═════ Text shown
The Critique
Interruptions, accusations, chaos: Trump trolled the debate stage
Donald Trump came to heckle. He came to interrupt and to pontificate and to flail his arms, batting away questions and facts in a chaotic fury. He was a boor and a troll, holding up his stubby mitts in an angry pantomime as he tried to halt the words coming from former vice president Joe Biden’s mouth. Trump seemed to believe that with a single rude hand gesture, one that he regularly uses to assert his dominance, he could hold back the truth so he could be free to spin and hype and vent.
It was an exhausting mess that spun beyond moderator Chris Wallace’s control and outside the bounds of anything that could reasonably be called a debate. It was a 90-minute display of a president’s testosterone-fueled, unmanaged rage and insecurity.
Biden came to debate, God bless him. Trump arrived seemingly hopped up on grievance and indignation, determined to just bellow his way through the evening without ever having to answer a question or speak with clarity and sincerity to the home audience. He raised issues with Biden about his son Hunter’s foreign business dealings and then refused to let his political rival answer. He yammered about fake news and Hillary Clinton. He talked over both Biden and Wallace. He talked so much that it became impossible to even understand what he was talking about. He talked ceaselessly, and yet he said very little. He talked so much it was as though he was trying to pummel the viewer into submission with his words.
“Will you shut up, man?” Biden said in a moment of dismay and exasperation. It was a plea that surely channeled the desires of a significant percentage of the viewing audience.
══════════
═════ Data for review
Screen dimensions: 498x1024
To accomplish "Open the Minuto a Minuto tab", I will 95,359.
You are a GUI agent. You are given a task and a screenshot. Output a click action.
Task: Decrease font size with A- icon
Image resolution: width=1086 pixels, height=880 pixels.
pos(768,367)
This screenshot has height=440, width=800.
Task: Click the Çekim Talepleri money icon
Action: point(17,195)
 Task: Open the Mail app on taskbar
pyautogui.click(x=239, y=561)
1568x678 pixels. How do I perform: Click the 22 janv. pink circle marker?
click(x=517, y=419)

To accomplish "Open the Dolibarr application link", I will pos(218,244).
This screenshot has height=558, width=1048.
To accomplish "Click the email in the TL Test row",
══════════
● **Work request**: According to the debate critique, how long did the display last?

● **Result of the task**: 90 minutes.